● THE RECORDS:
══════════

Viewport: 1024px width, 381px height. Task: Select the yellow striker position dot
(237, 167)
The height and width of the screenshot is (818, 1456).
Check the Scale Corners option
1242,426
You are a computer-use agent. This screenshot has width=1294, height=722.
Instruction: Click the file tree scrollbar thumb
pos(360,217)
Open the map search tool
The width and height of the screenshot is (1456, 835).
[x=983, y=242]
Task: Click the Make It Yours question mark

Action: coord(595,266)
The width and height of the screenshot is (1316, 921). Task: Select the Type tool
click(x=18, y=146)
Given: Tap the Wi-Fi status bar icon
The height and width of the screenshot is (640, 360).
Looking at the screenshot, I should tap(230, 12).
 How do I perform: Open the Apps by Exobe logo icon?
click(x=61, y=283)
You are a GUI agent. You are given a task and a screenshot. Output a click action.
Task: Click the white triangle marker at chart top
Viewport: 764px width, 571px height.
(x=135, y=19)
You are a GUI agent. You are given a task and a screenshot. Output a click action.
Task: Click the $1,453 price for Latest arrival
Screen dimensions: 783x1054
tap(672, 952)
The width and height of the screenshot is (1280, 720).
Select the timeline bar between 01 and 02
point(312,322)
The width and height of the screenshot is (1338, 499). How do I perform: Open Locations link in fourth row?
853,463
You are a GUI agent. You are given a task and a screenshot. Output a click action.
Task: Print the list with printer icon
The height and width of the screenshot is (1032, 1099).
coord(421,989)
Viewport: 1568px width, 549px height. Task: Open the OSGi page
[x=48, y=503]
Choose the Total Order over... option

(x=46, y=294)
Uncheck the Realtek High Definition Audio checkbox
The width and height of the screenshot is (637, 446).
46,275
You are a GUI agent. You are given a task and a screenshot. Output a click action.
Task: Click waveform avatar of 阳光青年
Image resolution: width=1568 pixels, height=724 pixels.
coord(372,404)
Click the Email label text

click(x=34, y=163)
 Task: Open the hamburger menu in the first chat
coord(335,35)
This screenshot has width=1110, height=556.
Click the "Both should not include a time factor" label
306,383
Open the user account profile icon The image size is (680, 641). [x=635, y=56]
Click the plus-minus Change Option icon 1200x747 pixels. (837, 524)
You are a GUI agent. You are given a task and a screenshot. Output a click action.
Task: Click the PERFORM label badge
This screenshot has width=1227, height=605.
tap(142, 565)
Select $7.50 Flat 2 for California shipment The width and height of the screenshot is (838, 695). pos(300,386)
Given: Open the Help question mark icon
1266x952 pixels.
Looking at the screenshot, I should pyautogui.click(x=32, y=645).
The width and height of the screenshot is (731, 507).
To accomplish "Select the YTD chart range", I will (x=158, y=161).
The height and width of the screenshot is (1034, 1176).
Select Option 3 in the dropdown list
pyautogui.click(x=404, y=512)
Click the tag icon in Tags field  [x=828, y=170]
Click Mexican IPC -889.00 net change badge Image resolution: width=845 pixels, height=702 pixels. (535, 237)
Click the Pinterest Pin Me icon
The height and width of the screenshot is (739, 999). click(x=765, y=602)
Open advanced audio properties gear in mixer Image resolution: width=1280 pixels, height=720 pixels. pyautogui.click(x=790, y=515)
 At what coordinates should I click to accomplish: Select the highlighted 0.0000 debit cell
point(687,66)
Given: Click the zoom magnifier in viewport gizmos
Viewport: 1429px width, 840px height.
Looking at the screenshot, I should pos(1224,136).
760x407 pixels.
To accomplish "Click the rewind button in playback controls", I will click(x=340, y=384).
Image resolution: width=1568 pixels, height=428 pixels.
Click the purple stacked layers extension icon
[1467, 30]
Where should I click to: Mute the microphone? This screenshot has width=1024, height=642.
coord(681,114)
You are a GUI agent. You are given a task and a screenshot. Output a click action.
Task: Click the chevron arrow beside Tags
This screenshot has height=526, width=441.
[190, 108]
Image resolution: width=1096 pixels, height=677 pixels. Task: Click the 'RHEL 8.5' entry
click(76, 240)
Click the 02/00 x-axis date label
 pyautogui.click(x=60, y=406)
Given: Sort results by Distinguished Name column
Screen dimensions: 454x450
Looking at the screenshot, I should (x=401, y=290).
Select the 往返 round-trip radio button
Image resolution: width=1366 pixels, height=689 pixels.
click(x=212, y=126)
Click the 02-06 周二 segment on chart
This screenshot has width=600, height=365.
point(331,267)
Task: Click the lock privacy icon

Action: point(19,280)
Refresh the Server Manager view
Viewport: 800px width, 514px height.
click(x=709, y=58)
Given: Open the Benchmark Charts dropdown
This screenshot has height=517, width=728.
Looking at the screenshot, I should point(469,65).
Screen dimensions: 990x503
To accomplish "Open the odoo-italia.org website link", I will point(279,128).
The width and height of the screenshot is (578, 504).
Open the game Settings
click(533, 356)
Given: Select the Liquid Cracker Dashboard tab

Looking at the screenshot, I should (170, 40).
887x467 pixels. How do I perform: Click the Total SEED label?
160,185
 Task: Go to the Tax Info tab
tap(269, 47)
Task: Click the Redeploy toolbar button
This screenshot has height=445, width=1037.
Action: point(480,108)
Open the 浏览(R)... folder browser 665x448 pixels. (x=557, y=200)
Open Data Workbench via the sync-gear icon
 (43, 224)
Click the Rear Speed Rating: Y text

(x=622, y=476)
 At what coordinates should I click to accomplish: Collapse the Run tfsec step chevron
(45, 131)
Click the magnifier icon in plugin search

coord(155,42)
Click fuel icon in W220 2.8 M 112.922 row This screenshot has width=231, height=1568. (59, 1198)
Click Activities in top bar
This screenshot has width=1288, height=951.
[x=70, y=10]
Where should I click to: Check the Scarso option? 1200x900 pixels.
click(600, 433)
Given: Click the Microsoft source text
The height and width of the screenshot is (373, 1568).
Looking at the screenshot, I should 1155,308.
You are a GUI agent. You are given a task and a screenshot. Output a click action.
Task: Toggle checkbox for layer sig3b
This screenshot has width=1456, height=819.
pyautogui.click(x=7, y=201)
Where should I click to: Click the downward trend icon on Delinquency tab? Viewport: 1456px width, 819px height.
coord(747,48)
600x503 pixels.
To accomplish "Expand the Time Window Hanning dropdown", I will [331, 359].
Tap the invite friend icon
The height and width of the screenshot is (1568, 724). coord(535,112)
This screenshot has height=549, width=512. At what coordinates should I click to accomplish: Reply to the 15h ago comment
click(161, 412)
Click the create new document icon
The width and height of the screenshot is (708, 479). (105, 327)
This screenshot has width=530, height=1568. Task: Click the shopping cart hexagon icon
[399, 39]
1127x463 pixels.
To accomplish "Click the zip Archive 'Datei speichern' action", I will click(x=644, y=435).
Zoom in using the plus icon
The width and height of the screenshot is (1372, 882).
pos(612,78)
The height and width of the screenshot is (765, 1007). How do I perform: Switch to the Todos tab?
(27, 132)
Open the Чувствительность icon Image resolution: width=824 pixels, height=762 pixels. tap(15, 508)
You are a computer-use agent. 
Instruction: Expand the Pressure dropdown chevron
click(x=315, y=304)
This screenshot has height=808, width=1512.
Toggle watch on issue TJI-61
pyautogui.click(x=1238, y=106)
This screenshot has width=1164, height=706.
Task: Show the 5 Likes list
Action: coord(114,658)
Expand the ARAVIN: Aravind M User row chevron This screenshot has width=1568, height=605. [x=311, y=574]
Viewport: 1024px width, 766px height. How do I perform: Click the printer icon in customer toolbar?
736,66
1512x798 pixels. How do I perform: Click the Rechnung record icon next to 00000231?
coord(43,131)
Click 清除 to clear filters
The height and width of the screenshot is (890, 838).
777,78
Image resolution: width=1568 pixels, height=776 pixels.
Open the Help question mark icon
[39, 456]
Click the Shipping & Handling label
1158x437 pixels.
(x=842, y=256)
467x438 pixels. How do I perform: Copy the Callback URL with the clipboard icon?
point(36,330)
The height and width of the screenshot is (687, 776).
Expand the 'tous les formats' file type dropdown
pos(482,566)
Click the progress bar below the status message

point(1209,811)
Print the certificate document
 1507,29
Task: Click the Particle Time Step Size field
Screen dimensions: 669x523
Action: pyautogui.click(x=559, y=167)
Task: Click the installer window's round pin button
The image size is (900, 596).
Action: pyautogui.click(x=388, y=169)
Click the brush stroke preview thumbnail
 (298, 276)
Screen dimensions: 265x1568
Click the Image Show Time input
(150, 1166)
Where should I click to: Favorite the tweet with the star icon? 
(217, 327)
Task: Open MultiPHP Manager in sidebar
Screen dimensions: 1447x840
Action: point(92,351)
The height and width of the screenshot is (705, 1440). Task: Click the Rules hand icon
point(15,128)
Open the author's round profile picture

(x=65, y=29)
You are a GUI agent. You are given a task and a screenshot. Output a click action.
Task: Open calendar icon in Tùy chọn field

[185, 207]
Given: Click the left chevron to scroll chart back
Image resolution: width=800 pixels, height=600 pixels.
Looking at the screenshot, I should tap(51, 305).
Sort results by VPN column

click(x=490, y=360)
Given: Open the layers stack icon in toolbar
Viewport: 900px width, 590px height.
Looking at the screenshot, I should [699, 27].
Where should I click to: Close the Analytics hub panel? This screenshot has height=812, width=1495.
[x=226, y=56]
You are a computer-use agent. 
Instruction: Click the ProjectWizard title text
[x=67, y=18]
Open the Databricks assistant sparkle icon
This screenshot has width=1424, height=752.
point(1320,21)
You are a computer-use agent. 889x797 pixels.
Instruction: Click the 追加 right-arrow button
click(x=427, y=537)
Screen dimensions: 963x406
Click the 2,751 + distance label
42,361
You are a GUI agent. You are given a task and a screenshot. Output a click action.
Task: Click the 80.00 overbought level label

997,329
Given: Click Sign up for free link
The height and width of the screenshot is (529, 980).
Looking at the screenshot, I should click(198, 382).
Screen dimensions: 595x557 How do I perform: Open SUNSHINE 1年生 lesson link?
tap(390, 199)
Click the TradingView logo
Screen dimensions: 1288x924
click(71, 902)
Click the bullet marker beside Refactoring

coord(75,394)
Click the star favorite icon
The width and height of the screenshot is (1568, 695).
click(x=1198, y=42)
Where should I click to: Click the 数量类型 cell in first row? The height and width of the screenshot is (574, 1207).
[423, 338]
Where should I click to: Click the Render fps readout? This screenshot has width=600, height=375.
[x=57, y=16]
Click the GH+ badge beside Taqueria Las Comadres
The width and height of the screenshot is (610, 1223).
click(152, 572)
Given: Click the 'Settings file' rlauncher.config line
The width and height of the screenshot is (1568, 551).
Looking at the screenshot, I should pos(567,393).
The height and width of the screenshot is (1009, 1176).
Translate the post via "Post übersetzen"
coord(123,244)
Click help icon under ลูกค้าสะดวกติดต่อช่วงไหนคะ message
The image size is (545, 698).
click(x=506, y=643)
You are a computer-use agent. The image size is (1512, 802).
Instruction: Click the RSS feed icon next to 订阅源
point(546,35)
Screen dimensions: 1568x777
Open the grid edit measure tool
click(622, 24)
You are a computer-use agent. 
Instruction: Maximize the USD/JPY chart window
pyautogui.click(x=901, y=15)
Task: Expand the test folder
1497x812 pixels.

══════════

● WRITTEN TASK:
Rewrite the entries as a numbered list, with one line per item and no blank lines. Start at the line containing "Open the user" and end after the line containing "tap(142, 565)".

● SOLUTION:
1. Open the user account profile icon The image size is (680, 641). [x=635, y=56]
2. Click the plus-minus Change Option icon 1200x747 pixels. (837, 524)
3. You are a GUI agent. You are given a task and a screenshot. Output a click action.
4. Task: Click the PERFORM label badge
5. This screenshot has width=1227, height=605.
6. tap(142, 565)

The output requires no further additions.